V-Day Refined Estimate

May 14.

Unfortunately X’s appointment is a little behind mine, and he’s looking around May 26. So some of these where I want his company are now dependent on X-Day rather than V-Day.

These dreams are starting to enter the realm of real, actual, honest-to-dog possible occurrences…

V-Day + 1:

Make appointment for haircut & eyebrow wax
Plan date for southwestern road trip (dependency: Maggie)
Order new carpet

X-Day + 1:

Make reservation for Trattoria d’Elia
Make reservation for Single Pebble
Plan date for North Carolina (dependency: Xopher)

X-Day + first available weekends:

Go to Montreal. (dependency: border is open)
Go to VPB
Go to Pizzeria Verita
Go to Doc Ponds
Go to random restaurant!

July:

Go to Cirque du Soleil (dependency: it still exists)

September:

Go to Acadia/Bar Harbor

March 2022:

Go to Virgin Islands

Book Corner 2021.17

I have to give a shout-out to this book. I purchased it on a whim at L.L. Bean in Ellsworth, ME on vacation. I’ve since read the entire thing, slowly. What makes this book special is a couple of things:

a) It is not a guide you are meant to flip through when faced with an exotic species of tree. It’s meant to be used the opposite way – read about a tree; then, when you go outside, try to find examples of that tree. Preferably not while driving – I’m afraid this book has semi-permanently altered my road attentiveness for the worse. But that’s my only complaint about it. Also, note that all the trees in the book will be common to our northeasterly region of the U.S.
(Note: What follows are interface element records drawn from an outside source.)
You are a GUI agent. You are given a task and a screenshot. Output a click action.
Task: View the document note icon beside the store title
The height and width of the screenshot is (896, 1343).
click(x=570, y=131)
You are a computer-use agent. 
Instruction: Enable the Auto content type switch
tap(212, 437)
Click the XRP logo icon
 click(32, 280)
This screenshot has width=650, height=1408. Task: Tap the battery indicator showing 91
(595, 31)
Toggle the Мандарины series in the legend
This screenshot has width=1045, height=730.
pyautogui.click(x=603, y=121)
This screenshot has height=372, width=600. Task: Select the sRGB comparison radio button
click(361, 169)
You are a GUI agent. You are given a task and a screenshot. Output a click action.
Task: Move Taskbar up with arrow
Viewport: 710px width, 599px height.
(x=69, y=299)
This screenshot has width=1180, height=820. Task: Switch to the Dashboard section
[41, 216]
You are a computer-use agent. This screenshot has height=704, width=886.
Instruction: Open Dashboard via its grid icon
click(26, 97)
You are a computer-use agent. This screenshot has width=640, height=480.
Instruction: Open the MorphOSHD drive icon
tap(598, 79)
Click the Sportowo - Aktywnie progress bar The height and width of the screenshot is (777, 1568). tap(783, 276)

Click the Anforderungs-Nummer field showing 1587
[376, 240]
b) The book has absolutely no dependency on foliage; hence it’s useful year-round. Lord knows foliage can be in short supply for what seems like an endless majority of the time up here in the great often-white north. No, instead the book relies on bark, trunk, twig, & situational identifiers.

You’ll also learn that the most common trees of the region are the red maple, as far as deciduous; and the white pine, among the conifers.

I haven’t fully digested most of the details, yet. But I can now recognize sugar maples and elms by their shapes; and aspens by their two-toned trunks; beeches by their foliage clinginess all winter long; and birches by their peeling bark (though I cannot get the hang of telling apart the yellow, the gray, and the black – only the white birch is obviously what it is).

Also, identify white pines by their groups of 5 needles; red pines have two needles, and pitch pines three. Firs are “flat” and “friendly”… spruces are prickly.

You’ll learn so much! (  )

Red maple, the most common deciduous tree of the northeast; recognizable for the redness of its trunk, twigs, and fall foliage. Also, only the maple the ash show opposite rather than alternating branching. See how the twigs on this branch are always paired, directly opposite each other? Most trees will not do this.